Neural Networks - Emulating Human Creativity
Upon finding the article Algorithmic Composition and Reductionist Analysis: Can a Machine Compose? I immediately got excited. The author gives a great overview of algorithmic composition and details his own endeavors into the field.
In particular, the author touches on the concept of heuristic algorithms - including both genetic algorithms and neural networks - that slowly approach a desired solution by having a human evaluator determine the fitness of the system. I found the following quote astounding:
"A researcher trained a neural network to recognize makes of car from a photograph, and he decided to look inside the network at the individual neurons, rather than regarding it as a "black box" that somehow worked for some incomprehensible reason. He found that certain areas of the network were specializing into recognizing certain features of the car, and, by introducing a level of random "noise" into the network, got the network to design its own cars."

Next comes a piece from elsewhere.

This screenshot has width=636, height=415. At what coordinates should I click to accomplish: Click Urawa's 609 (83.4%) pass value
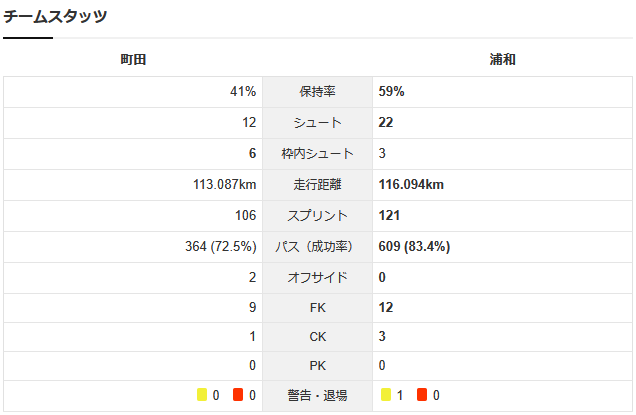point(414,246)
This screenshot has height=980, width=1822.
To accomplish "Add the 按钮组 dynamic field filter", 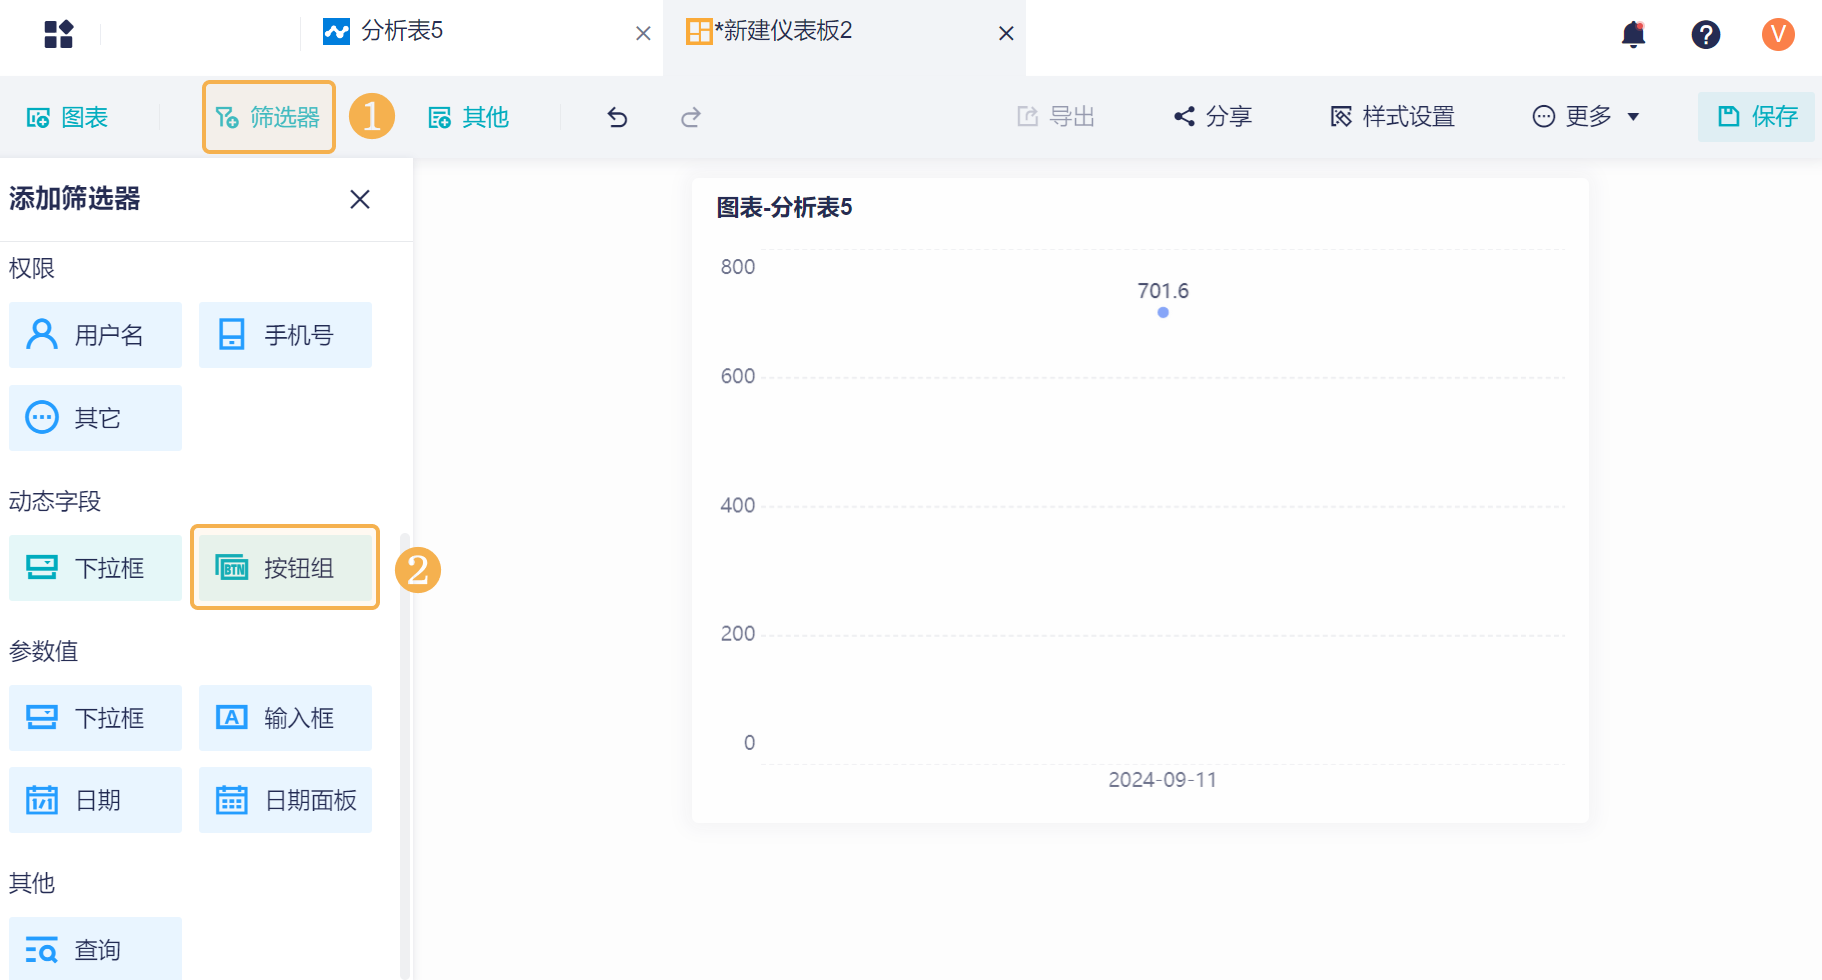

And finally, the author's take on algorithmic composition and creativity:
"I have always felt very uneasy about throwing any musical ideas away, as it would amount to destroying something that I think is unique. But, if computer composition took over to a degree, would the 'preservation people' be content with the idea that the music exists, somewhere, within the set of possibilities? May I delete Clara Empricost's symphony with impunity, once it has generated it? Should I preserve the algorithm and the random number seeds somewhere? An interesting set of problems."